There are a couple of different Spring-like ways you can handle this. The approach I have personally gone for looks a bit like this:

public interface ScaleFactory {

    public Scale newInstance();
    public String type();

}

public class FirstScaleFactory implements ScaleFactory {

    public Scale newInstance() {
        return new FirstScale();
    }

    public String type() {
        return "first";
    }    

}

public class SecondScaleFactory implements ScaleFactory {

    public Scale newInstance() {
        return new SecondScale();
    }

    public String type() {
        return "second";
    }    

}

public class ScaleManager {

    private final Map<String, ScaleFactory> factories;

    @Autowired
    public ScaleManager(List<ScaleFactory> factories) {
        this.factories = factories.stream()
            .collect(Collectors.toMap(f -> f.type(), Function::identity));
    }

    public Scale newInstance(String type) {
        return Optional.ofNullable(factories.get(type))
            .map(factory -> factory.newInstance())
            .orElseThrow(IllegalArgumentException::new);
    }

}

With this approach, your ScaleManager is a standard Spring bean that can be wired into any class that needs a scale instance.

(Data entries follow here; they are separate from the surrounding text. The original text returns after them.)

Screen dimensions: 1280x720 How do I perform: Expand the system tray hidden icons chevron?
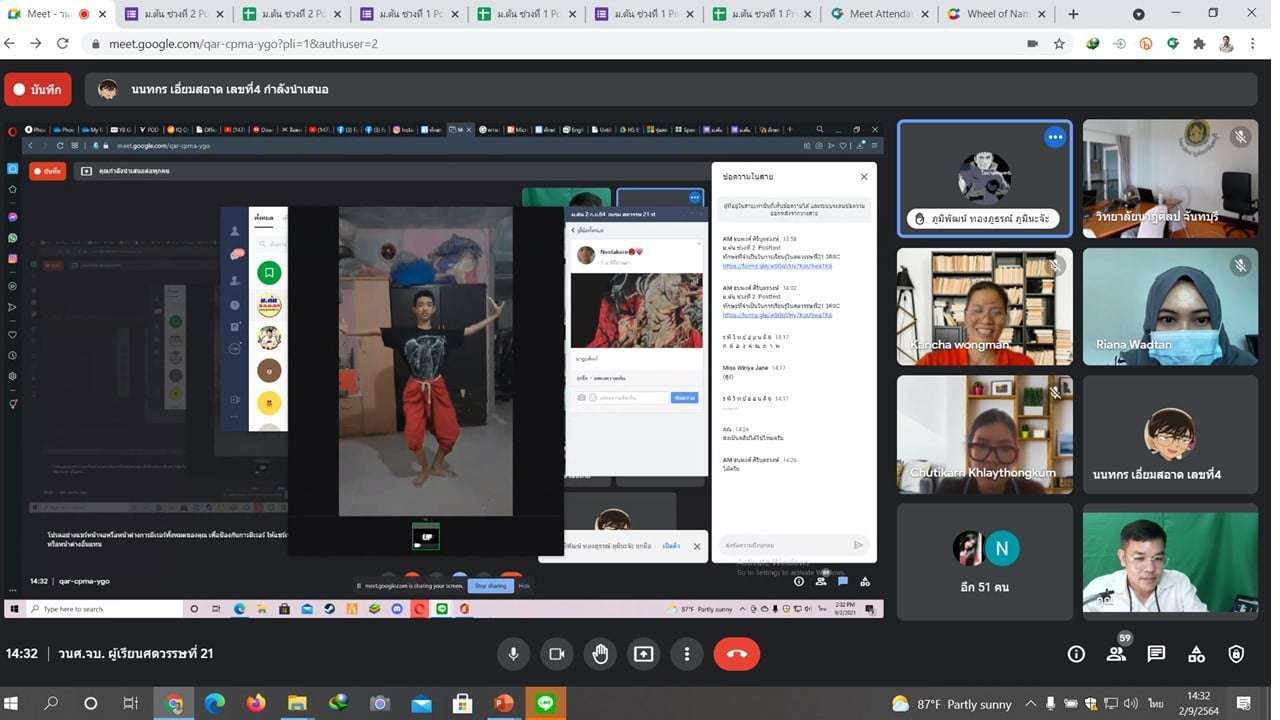pyautogui.click(x=1030, y=704)
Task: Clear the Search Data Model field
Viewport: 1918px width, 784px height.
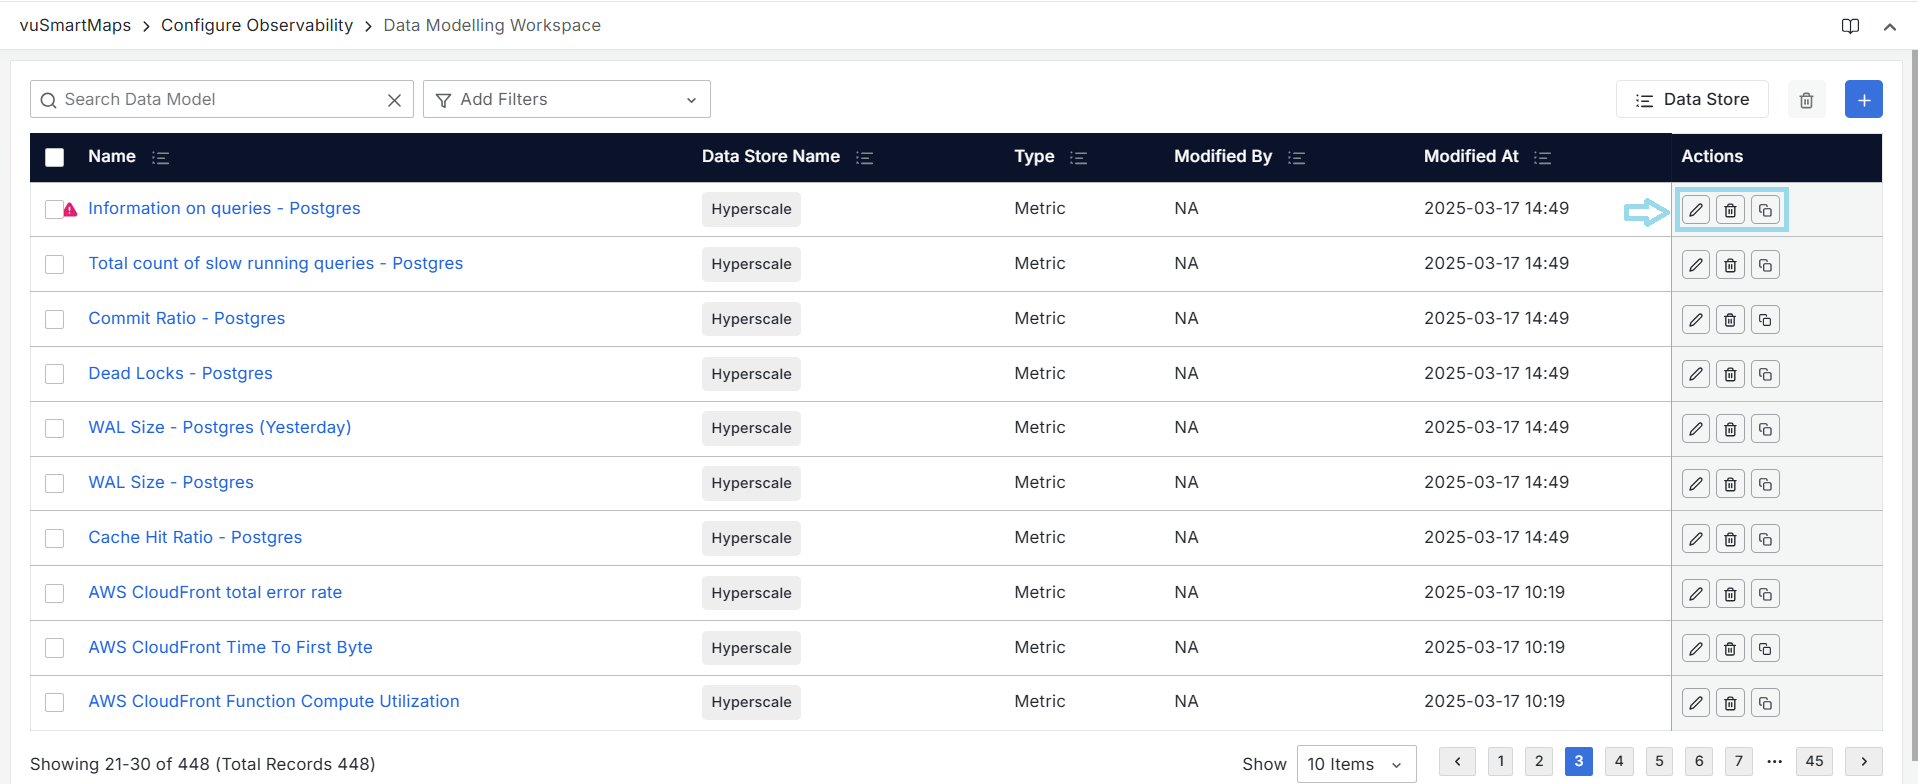Action: point(394,100)
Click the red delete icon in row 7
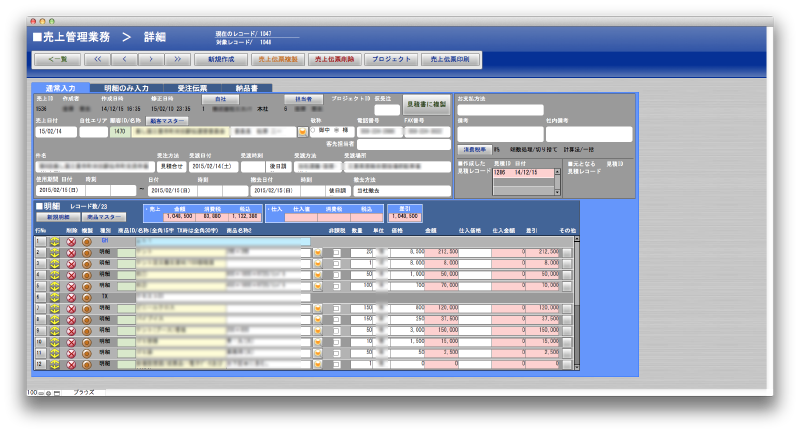 coord(71,307)
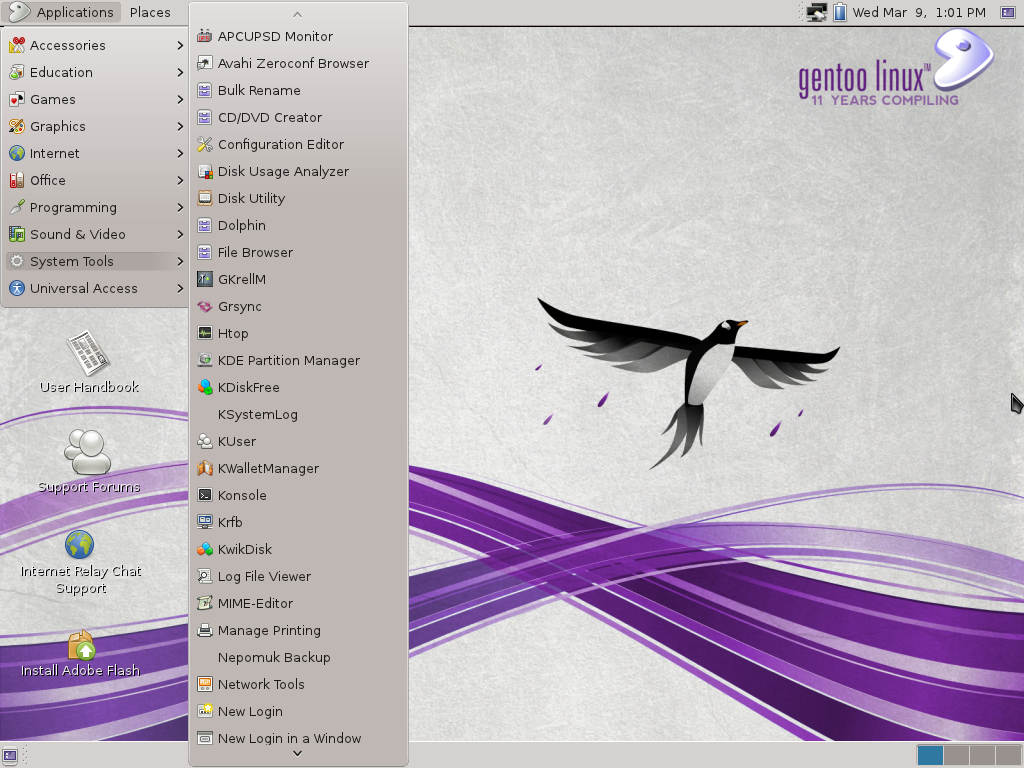
Task: Open the Htop system monitor
Action: coord(232,333)
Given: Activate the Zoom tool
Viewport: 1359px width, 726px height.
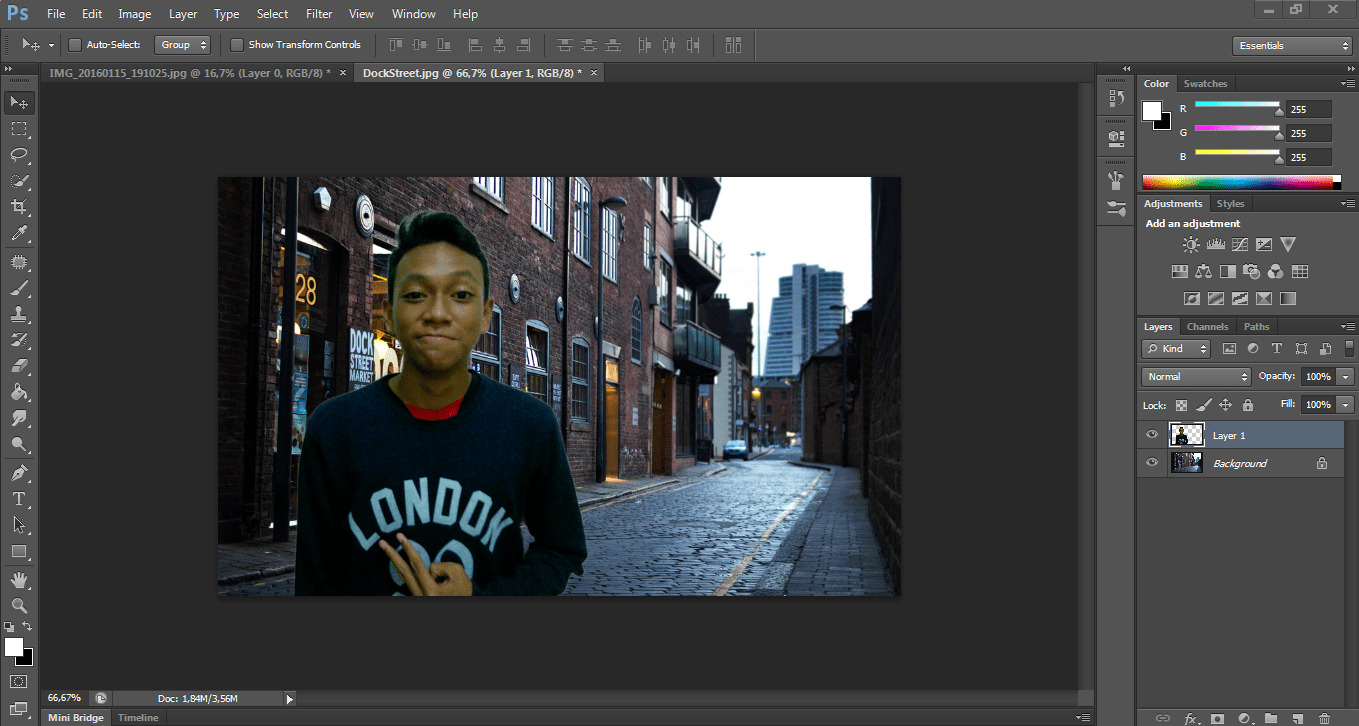Looking at the screenshot, I should coord(18,605).
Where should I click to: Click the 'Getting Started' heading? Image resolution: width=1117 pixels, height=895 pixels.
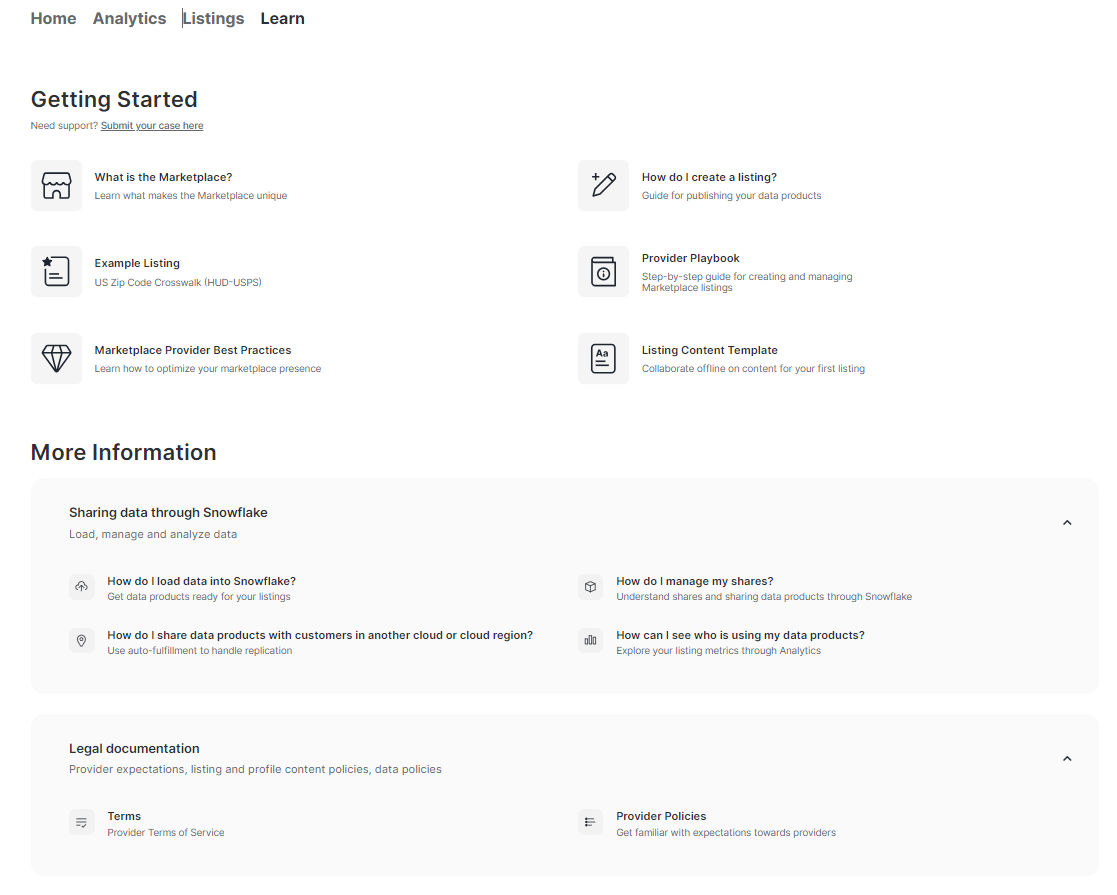pyautogui.click(x=114, y=99)
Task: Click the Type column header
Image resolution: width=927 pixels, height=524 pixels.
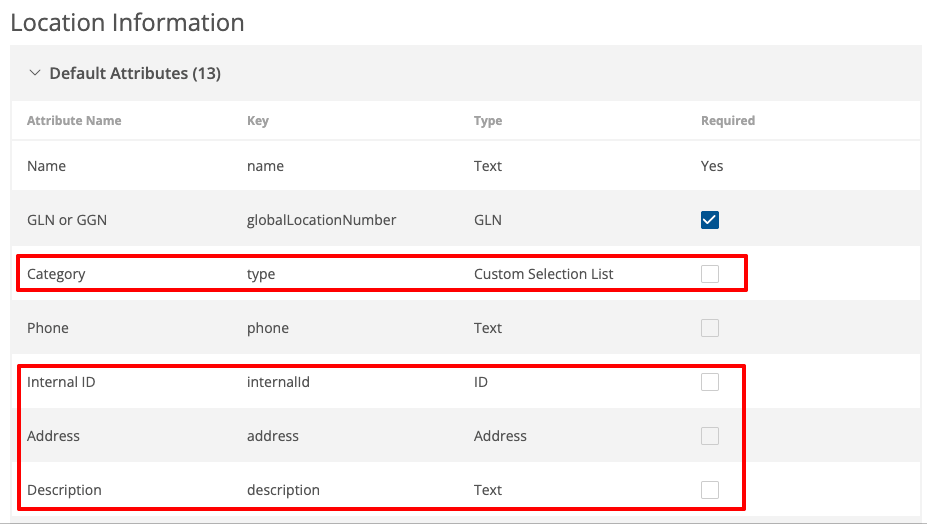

At initialization time, it gets all ScaleFactories that are defined in the Spring context, and autowires them in as a List<ScaleFactory>, which is then converted to a Map (where the ScaleFactory type is the key). This avoids you needing to worry about class names of Scale, and gives your the ability to change them later (as long as you keep the type key consistent)`

Your ScaleFactory implementations can then do whatever they need to do. For example, if you have one type of Scale that you know is immutable, you can have the factory return the same instance every time. Alternatively you can have every invocation return a separate instance - the instantiation of the Scale is up to the implementation-dependent factory.